Task statement: State only how many lines below include the string "Awoniyi".

━━━━━ Given data

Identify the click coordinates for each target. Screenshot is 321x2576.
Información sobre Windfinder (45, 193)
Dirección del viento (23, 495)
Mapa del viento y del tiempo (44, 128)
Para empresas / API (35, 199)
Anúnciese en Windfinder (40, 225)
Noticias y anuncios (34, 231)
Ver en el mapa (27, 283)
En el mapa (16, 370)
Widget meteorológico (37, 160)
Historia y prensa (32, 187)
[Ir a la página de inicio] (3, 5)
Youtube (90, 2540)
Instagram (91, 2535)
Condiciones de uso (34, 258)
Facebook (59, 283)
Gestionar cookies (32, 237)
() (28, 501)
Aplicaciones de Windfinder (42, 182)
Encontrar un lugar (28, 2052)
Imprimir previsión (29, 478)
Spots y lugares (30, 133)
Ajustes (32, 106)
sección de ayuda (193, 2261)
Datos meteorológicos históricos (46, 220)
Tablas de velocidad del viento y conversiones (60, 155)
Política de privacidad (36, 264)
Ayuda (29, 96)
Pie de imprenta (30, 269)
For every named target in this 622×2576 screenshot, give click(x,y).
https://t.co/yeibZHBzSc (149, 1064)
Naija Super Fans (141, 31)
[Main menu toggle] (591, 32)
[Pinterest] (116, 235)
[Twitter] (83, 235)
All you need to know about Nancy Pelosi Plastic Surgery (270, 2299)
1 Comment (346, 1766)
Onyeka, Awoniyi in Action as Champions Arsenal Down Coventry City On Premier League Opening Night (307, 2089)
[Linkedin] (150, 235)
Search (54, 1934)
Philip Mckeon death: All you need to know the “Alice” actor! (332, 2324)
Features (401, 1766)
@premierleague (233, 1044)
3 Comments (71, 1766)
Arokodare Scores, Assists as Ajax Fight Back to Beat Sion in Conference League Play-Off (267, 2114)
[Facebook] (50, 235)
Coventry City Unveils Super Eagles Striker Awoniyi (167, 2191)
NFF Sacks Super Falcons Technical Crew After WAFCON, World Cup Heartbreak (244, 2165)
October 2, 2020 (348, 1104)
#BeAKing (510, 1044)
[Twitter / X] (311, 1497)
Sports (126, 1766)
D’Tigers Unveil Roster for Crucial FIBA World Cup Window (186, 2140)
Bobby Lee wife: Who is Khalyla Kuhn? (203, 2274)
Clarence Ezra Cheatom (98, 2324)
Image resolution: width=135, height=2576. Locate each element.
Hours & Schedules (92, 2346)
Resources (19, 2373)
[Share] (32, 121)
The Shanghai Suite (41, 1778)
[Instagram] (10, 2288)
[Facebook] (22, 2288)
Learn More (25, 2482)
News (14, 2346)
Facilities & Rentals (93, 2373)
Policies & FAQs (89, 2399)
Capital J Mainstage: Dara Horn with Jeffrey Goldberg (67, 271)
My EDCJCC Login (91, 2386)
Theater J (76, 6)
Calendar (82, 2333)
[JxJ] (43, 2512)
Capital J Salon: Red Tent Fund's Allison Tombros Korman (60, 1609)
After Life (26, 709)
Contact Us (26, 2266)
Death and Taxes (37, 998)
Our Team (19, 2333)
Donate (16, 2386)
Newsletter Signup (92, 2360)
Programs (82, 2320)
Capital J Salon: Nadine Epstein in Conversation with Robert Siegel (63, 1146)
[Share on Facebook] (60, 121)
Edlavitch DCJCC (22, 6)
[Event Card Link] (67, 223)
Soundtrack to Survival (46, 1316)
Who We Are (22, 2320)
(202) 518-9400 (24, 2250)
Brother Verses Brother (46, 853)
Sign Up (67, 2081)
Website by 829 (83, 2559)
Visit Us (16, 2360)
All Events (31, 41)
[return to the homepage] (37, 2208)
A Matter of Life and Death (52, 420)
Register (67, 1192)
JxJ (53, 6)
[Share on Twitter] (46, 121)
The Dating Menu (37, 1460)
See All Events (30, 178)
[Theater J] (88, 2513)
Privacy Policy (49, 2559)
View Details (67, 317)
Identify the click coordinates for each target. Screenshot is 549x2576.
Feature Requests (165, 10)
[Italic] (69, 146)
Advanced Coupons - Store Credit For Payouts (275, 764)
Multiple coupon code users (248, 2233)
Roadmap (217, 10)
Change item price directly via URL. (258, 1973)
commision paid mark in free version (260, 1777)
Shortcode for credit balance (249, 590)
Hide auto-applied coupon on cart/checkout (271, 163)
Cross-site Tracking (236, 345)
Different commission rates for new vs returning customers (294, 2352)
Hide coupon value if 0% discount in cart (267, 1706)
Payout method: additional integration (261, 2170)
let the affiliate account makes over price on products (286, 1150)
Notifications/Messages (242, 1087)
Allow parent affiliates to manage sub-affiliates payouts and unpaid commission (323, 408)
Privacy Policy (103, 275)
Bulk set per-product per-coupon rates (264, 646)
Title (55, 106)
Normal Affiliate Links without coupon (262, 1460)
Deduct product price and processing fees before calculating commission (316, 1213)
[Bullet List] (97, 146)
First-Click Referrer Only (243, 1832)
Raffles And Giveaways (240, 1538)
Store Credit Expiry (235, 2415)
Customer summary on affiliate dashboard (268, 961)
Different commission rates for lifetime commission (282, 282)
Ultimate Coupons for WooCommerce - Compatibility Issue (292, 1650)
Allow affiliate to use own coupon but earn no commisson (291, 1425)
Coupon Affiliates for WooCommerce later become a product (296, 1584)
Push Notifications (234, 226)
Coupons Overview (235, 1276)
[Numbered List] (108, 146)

━━━━━━━━━━

Answer section: 2